◆ **Supplied information**
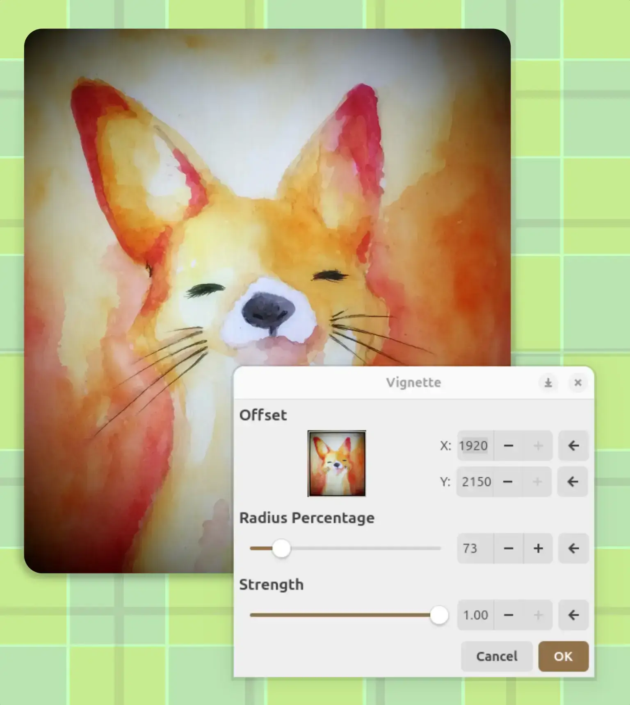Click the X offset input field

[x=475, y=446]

...

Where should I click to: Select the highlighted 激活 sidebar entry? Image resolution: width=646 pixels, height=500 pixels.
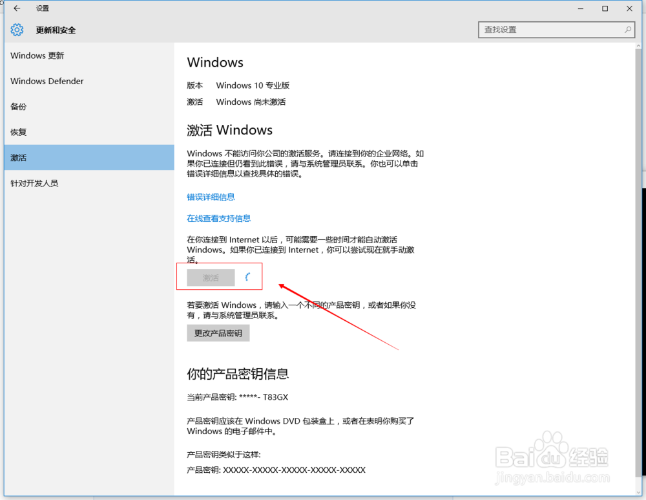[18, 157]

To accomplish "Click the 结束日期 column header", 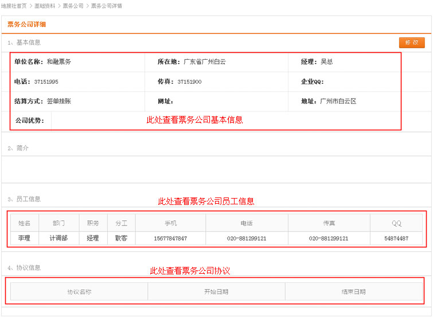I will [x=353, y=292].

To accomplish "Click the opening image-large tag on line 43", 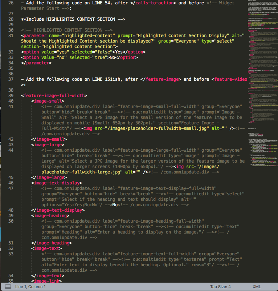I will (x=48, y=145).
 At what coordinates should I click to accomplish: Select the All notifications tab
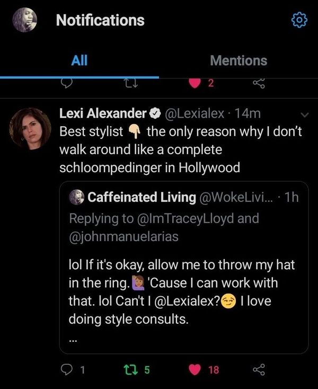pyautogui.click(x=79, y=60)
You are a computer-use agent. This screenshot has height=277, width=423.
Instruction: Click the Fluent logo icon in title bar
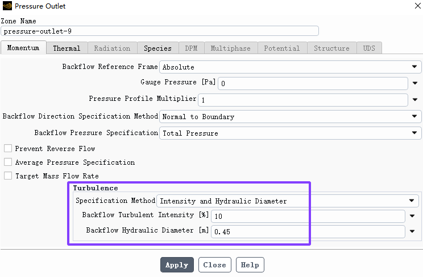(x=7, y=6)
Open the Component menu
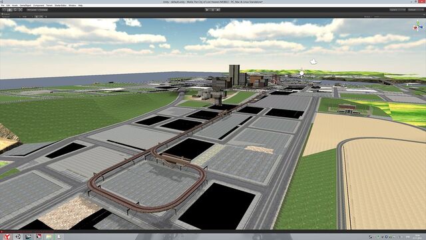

◆ **To be done**
Rewrite the data from the line containing "At what coordinates" through the line containing "Open the Component menu", including both of those lines. Multiply every coordinate in the answers by 2.6 and round each to a whole number, with halves rounding up. Leave the pictures out.

◆ **Complete output**
 At what coordinates should I click to accomplish: Select the All notifications tab
pyautogui.click(x=205, y=156)
You are a computer-use agent. This screenshot has height=277, width=423.
Instruction: Click the Fluent logo icon in title bar
(x=18, y=16)
Open the Component menu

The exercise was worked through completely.